More lethal still are the tales spun by Dada (a brilliant Buggy), the patriarch of the Carney clan in the brutish Whistle in the Dark. Set in Coventry at the start of the sixties, a father and son join the rest of his boys in the home of his eldest and least loved, Michael (Rea). While matters of respect and restitution are trashed out, a tug of love and loathing erupts for the soul of the youngest, Des (Drea).
Michael wants to lead him away from the influence of their thuggish brothers so that the possible respectability he might earn from a proper trade might rub off on the soiled family name. The rest want Des to join them in a physical dogfight with a rival faction of immigrants so that they can defend their honor.
What exactly makes a man is brutally burnished through the actions and words recounted and dismembered by the cruel, if clued in, brother Harry (Monaghan), who forces the regressive Michael to loose face, then faith, in an unrelenting series of faced facts.

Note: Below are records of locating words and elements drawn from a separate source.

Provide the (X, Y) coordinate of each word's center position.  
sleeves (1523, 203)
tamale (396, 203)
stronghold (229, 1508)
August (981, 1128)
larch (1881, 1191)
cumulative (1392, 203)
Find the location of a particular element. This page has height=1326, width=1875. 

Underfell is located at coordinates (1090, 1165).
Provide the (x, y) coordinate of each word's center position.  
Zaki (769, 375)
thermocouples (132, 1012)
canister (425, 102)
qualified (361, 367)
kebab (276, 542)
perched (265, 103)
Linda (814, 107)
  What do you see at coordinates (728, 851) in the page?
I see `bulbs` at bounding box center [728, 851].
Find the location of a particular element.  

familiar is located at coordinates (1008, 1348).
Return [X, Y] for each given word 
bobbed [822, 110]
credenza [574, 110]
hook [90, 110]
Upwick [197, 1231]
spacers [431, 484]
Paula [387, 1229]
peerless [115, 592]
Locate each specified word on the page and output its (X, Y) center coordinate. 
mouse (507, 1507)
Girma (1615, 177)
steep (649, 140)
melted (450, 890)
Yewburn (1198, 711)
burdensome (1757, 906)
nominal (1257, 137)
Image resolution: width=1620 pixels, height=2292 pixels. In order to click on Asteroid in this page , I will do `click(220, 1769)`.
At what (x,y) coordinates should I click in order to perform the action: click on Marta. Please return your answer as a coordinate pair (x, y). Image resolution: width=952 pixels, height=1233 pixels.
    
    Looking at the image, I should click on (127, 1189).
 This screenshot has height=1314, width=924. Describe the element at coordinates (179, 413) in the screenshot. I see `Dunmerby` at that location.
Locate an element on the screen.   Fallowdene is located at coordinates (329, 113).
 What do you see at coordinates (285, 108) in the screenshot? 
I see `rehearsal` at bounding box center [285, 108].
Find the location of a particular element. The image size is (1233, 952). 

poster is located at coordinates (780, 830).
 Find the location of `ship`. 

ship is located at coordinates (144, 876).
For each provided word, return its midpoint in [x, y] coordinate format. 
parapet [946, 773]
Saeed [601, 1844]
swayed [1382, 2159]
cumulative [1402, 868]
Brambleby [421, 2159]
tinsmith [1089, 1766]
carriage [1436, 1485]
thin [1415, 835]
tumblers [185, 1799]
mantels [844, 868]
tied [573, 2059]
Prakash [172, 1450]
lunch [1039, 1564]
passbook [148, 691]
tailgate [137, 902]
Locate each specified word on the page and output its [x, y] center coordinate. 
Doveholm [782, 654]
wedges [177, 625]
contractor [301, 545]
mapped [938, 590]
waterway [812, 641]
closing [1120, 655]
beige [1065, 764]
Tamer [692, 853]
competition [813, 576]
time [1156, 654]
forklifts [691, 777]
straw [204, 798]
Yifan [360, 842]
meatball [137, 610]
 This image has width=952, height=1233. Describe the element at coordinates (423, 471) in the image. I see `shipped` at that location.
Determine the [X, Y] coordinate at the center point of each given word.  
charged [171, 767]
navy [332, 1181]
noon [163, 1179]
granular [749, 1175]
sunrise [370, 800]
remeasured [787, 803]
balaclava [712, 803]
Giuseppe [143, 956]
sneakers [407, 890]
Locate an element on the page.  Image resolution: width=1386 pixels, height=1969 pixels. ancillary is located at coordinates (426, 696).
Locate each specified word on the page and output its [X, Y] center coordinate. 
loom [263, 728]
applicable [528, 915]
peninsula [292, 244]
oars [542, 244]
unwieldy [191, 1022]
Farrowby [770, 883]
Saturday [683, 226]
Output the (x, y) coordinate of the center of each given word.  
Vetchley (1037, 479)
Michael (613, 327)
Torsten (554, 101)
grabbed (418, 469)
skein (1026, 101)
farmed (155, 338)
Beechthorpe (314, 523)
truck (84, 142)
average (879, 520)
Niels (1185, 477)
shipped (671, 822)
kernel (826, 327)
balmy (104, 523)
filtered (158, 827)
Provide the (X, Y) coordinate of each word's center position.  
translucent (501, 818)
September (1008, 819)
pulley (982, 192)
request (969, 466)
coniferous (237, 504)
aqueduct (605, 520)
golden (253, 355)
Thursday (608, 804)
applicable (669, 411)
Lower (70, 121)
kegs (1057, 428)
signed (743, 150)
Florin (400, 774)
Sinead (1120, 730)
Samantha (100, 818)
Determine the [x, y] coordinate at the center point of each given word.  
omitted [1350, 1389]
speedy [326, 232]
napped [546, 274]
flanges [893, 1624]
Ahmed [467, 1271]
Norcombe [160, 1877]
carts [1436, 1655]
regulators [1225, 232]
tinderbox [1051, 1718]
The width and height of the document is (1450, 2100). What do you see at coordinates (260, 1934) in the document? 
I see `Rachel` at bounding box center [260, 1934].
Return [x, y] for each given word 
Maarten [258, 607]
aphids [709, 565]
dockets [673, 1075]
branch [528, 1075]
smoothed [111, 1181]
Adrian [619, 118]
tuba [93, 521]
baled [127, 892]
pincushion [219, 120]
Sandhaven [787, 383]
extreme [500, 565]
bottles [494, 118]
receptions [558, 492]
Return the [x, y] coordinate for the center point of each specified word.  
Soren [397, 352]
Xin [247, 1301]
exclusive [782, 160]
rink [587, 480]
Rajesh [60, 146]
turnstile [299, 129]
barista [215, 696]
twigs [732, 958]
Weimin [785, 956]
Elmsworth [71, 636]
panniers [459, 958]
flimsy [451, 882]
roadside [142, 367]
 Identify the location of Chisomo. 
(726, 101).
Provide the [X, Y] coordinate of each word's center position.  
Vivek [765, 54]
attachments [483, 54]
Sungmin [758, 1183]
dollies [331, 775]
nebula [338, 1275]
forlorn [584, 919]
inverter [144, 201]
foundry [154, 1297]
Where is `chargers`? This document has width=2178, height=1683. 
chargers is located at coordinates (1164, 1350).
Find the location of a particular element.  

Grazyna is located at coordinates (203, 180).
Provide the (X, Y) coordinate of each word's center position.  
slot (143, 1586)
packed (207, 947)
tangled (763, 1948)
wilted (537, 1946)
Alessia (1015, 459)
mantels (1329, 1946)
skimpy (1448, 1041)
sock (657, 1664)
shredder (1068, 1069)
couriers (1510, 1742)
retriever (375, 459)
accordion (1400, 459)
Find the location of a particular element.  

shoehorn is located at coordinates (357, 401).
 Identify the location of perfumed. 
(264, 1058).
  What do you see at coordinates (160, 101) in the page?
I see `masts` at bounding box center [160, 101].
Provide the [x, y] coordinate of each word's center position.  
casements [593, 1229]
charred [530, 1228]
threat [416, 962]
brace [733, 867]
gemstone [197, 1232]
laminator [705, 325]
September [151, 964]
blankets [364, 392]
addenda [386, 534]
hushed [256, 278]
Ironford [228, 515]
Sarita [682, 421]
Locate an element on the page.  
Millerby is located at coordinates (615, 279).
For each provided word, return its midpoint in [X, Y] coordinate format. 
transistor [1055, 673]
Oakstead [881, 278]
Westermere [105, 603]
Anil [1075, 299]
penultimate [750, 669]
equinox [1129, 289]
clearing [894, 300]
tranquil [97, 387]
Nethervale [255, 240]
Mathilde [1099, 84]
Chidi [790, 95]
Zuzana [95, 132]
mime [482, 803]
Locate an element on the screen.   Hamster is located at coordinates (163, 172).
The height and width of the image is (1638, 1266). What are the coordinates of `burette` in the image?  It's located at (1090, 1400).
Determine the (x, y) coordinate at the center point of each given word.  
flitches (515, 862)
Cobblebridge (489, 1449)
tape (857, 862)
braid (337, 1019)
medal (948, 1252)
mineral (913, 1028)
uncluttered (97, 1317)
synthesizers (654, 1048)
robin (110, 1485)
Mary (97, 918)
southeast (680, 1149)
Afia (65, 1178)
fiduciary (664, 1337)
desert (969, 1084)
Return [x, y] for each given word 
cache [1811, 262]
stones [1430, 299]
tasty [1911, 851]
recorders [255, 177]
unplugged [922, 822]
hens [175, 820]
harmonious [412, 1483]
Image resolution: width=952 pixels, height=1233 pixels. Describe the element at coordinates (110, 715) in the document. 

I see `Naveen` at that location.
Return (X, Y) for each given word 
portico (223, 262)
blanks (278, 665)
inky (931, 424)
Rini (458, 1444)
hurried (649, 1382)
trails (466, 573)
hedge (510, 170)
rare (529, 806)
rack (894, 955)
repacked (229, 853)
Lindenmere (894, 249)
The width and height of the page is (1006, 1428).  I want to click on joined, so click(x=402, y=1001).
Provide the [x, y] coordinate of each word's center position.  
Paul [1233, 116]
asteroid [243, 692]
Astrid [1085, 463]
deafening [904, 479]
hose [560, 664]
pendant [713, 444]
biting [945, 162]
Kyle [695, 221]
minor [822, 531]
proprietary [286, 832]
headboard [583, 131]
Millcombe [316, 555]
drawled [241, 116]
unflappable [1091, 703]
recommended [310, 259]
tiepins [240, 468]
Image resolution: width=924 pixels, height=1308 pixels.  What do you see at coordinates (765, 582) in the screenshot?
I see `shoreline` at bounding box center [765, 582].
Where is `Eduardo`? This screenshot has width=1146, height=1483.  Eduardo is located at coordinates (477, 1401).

Show by show, Francis O’Connor’s set is stripped away, tearing apart the walls mounted until all we’re left with is rust, an ever present aesthetic response to the final play’s titular Famine and it’s contamination of who we are today.
With a contemporary echo in the characters’ dress and with their longing for leadership, the sourness in the clay all those years ago continues to bear strange fruit in the people of Ireland. When one character says, “There’s no spark in them… I wouldn’t starve so quite,” the knowing sting reminds us that the wheel of history keeps turning and we’re now on it, David Bolger’s chilling choreography a reminder of a subservience that continues to cost lives.
I caught these shows on a cycle day at the Galway Arts Festival (who co-produced this show with the Lincoln Centre Festival and Quinnipiac University), but I’d suggest catching them individually, to gleam maximum flavour from Murphy’s stunning portraits of what it is to be Irish. To let the meaning of each show drip, drop through your psyche rather than saturating it in one go.
Regardless of how you like yours, do go. Under director Garry Hynes’ astonishing command, this marvelous ensemble picks at the scab of the past to expose the puss of the present, with impeccable timing, presence and intelligence. Monaghan and Rea’s turns in Whistle in the Dark are extraordinary, humbling. The stuff of future legend. While special mention must be given to Rory Nolan’s Junior (whose silence said more than most characters spiels) and Gavin Drea, remarkable on his professional debut.
Gifting the glorious gab to inarticulate tongues, Murphy’s plays act as a powerful memorial to the unsated hunger of the Irish. Do not miss.